--- Text passage ---
Creating and Using SAS Macro Variables

In computer programming, a macro is essentially pre-defined set of text that are mapped to a certain input. Once defined, the macro can be called to replace the input text whenever needed. For example, imagine you have an email client, and you type the phrase "Best regards, John Doe" at the end of your emails. Instead of typing it out every time, you can create a macro that automatically inserts this phrase whenever you type a specific shortcut, like "/signature."

  • Step 1: You define a macro where "/signature" is mapped to "Best regards, John Doe."
  • Step 2: Each time you type "/signature" in your email, the program automatically replaces it with "Best regards, John Doe."

The same concept applies in SAS programming. Frequently used code elements, such as dataset names, SAS statements, or options, can be bundled together and stored as a SAS macro. Then you can simplify your SAS program, referencing the macro instead of repeatedly writing the same code elements.

To be more specific, when you submit a SAS program, SAS first checks if there is any macro declarations and references. If found, these are passed to the macro processor, which replaces them with the corresponding text. This preprocessing step, where the macro processor generates standard SAS code by substituting macro references with their declared values, is referred to as macro resolution. Because you are writing a program that writes a program, this is sometimes called meta-programming.

This fundamental concept can answer common questions in SAS macro programming, such as:

  • Can macro %IF statements be used interchangeably with DATA step IF statements?
  • Why can't I assign a DATA step variable value to a macro variable using the %LET statement?
  • Why can't I use a DATA step IF to conditionally execute a %LET statement?
  • Why do data set variables not have values when using them in %IF statements?

The single answer to all these four questions is that macros are resolved before any standard SAS code, including DATA steps and PROC steps. In other words, at the time a macro is resolved, any elements from the standard SAS code have not yet been created. This is a key concept in SAS macro programming, as it provides an overall understanding of how SAS macro works and helps avoid common pitfalls in your programs.

Defining and Using Macro Variables

The most basic form of a SAS macro is the macro variables, also known as symbolic variables, differentiating it from SAS dataset variables. The macro variable is a very simple, yet powerful tool all by itself. Even if you know nothing else about the SAS macro facility other than how to define and use macro variables properly, you can accomplish a great deal and confidently say that you are "proficient" in SAS macro programming during job interviews.

Long story short, defining macro variable is mapping text values to the variable, so that whenever it is referenced in the code, the macro variable resolved into corresponding texts. These resolved texts then act as pieces of actual SAS code. To define a macro variable, use the %LET statement following the syntax below: 

%LET <macro-variable-name> = <text-value>;

Macro variable names follow the same naming rules as dataset variables: they can be up to 32 characters long, must begin with a letter or an underscore, and may only include letters, numbers, and underscores. Additionally, when naming a macro variables, it is advisable to avoid starting macro variable names with "SYS," as these are reserved for automatic macro variables. Using such names for your macro variables may lead to unintended behavior or errors.
--- Data listing ---
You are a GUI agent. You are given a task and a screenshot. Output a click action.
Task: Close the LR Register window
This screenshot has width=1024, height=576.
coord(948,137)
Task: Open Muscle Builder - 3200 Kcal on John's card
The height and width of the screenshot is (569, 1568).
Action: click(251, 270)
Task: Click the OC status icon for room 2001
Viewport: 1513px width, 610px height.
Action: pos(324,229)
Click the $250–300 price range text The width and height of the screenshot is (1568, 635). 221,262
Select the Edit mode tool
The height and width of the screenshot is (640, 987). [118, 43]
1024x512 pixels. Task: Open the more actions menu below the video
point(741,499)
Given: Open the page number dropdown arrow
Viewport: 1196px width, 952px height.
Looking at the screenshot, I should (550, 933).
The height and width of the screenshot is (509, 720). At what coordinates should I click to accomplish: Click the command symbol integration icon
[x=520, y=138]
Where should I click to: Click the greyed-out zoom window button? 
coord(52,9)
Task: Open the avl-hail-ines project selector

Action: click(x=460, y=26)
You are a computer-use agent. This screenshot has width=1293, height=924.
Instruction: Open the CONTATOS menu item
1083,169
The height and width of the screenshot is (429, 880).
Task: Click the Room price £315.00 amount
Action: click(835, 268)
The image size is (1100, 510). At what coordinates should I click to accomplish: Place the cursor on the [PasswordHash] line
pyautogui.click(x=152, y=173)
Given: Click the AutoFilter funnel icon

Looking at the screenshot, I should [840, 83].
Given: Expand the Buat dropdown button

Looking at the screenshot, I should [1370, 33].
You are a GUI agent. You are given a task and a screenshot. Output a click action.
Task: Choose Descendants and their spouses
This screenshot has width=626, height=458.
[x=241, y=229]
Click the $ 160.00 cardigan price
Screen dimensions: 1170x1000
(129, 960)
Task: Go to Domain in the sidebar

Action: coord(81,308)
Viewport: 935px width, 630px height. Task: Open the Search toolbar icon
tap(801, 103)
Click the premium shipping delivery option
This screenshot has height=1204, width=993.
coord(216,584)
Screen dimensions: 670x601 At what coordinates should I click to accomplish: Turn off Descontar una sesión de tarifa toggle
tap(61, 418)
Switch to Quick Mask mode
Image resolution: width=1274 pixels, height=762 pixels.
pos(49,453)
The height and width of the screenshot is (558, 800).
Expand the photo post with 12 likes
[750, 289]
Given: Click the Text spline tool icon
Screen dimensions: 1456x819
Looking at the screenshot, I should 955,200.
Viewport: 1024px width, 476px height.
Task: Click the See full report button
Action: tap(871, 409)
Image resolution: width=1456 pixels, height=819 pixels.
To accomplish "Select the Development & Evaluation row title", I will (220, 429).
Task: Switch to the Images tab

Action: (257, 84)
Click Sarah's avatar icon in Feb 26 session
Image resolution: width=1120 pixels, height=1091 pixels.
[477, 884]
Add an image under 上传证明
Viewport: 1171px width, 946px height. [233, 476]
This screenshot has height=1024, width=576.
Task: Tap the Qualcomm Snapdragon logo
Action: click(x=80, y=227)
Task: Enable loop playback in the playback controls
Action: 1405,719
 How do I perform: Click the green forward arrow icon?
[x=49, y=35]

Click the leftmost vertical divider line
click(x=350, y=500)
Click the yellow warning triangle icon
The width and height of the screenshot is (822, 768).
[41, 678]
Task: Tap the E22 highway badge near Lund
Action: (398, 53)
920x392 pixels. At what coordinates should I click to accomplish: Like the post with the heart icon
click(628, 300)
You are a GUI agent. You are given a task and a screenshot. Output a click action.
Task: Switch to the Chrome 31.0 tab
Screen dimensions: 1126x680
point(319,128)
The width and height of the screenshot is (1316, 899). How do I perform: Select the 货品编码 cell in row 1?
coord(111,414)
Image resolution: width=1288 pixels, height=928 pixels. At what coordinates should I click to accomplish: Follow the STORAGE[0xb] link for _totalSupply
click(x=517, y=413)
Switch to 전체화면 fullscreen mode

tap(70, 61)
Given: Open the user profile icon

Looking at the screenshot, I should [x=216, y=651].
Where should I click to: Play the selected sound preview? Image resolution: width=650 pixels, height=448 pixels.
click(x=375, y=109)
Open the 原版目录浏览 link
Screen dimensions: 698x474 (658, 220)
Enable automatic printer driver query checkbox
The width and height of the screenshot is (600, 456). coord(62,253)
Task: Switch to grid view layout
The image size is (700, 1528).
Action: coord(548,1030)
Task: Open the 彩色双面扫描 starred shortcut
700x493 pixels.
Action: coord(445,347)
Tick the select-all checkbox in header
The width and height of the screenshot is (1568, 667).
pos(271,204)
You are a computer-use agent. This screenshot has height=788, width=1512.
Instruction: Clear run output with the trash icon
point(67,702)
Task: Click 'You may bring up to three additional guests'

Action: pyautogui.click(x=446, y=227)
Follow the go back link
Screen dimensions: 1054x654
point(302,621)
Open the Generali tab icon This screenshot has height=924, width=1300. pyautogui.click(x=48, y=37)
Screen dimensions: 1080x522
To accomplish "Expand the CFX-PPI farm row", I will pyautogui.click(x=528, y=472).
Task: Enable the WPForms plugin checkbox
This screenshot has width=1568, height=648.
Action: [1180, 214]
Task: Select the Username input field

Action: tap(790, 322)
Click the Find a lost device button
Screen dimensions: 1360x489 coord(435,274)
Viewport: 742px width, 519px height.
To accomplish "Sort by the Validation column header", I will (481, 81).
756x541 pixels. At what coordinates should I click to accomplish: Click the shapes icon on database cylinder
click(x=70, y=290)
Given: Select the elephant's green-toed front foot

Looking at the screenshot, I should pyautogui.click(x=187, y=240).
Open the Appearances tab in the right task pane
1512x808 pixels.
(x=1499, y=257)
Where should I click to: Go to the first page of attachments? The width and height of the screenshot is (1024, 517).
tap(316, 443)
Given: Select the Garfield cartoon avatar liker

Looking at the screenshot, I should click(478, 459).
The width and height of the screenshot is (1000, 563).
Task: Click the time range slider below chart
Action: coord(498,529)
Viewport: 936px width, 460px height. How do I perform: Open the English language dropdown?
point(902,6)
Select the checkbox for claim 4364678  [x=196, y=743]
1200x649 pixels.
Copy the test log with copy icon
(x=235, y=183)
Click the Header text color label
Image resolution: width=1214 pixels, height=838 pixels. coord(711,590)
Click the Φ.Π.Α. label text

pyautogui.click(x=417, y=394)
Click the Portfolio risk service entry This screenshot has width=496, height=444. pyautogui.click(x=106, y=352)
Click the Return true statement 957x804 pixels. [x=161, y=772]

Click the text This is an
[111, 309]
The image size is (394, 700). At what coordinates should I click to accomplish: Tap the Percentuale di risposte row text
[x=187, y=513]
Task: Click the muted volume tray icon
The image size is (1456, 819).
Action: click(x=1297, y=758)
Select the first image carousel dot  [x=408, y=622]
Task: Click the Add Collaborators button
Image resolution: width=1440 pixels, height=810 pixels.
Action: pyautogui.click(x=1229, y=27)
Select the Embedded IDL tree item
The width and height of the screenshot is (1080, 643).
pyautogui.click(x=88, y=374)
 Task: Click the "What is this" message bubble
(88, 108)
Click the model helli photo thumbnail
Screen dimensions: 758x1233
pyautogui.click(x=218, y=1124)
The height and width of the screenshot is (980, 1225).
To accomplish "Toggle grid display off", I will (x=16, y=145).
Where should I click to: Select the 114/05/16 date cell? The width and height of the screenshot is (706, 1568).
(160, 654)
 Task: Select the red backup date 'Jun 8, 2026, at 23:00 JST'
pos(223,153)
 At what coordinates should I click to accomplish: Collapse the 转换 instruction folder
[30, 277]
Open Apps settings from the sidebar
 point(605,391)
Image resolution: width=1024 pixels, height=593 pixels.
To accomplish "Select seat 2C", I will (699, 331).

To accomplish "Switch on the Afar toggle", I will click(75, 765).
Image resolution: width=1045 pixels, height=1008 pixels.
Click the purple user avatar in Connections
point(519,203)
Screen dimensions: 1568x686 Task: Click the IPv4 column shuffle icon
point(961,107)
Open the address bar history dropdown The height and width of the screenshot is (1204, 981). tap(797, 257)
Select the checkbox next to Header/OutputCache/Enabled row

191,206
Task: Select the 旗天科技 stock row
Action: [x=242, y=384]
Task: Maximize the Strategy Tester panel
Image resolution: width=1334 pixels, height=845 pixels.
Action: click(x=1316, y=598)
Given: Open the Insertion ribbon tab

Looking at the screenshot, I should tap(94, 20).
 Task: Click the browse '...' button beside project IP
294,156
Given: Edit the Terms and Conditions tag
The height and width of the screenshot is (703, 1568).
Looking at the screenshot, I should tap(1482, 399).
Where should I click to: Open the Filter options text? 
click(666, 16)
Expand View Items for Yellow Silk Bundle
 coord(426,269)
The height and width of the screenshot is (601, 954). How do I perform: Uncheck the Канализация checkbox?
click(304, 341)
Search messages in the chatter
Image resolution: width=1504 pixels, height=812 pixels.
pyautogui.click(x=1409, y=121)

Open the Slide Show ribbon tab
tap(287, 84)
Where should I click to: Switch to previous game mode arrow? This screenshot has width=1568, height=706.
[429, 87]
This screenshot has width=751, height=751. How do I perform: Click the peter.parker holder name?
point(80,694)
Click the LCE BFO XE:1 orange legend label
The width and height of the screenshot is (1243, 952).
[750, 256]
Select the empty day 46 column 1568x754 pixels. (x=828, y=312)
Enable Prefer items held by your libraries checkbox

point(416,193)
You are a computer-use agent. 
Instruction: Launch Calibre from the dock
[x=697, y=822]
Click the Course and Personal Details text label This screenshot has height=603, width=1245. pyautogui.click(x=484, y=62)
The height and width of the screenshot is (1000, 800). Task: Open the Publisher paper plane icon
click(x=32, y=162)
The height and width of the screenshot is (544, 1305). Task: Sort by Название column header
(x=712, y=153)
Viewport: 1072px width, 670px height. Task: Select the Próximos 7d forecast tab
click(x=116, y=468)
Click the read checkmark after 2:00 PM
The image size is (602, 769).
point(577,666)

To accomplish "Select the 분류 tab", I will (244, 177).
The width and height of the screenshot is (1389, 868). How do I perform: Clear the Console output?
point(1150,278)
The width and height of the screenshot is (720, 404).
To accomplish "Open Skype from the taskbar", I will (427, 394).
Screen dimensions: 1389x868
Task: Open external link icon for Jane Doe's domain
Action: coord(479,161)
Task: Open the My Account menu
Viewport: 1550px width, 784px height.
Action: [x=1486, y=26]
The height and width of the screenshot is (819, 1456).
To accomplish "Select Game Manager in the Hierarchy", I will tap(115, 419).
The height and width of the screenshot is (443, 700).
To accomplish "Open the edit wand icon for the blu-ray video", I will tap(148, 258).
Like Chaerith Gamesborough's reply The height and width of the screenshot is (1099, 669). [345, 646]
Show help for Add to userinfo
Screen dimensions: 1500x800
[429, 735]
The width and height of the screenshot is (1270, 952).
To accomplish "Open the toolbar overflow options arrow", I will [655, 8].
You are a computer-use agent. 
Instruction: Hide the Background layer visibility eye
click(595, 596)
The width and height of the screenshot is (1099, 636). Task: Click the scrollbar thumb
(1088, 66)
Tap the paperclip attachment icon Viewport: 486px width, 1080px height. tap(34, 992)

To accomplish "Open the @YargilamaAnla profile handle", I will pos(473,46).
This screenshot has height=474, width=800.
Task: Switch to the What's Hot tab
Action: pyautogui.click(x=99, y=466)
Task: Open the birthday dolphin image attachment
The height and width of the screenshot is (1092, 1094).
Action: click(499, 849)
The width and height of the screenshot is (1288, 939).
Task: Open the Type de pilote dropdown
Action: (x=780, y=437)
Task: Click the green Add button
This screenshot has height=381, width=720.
---
List of tasks:
1. List the kinds of frequently used code elements that the article on SAS macro variables says can be bundled together and stored as a SAS macro.
2. Retype the part of the article on SAS macro variables between "This fundamental concept" and "in your programs.", inclusive.

Final answers:
1.
- dataset names
- SAS statements
- options

2.
This fundamental concept can answer common questions in SAS macro programming, such as:

  • Can macro %IF statements be used interchangeably with DATA step IF statements?
  • Why can't I assign a DATA step variable value to a macro variable using the %LET statement?
  • Why can't I use a DATA step IF to conditionally execute a %LET statement?
  • Why do data set variables not have values when using them in %IF statements?

The single answer to all these four questions is that macros are resolved before any standard SAS code, including DATA steps and PROC steps. In other words, at the time a macro is resolved, any elements from the standard SAS code have not yet been created. This is a key concept in SAS macro programming, as it provides an overall understanding of how SAS macro works and helps avoid common pitfalls in your programs.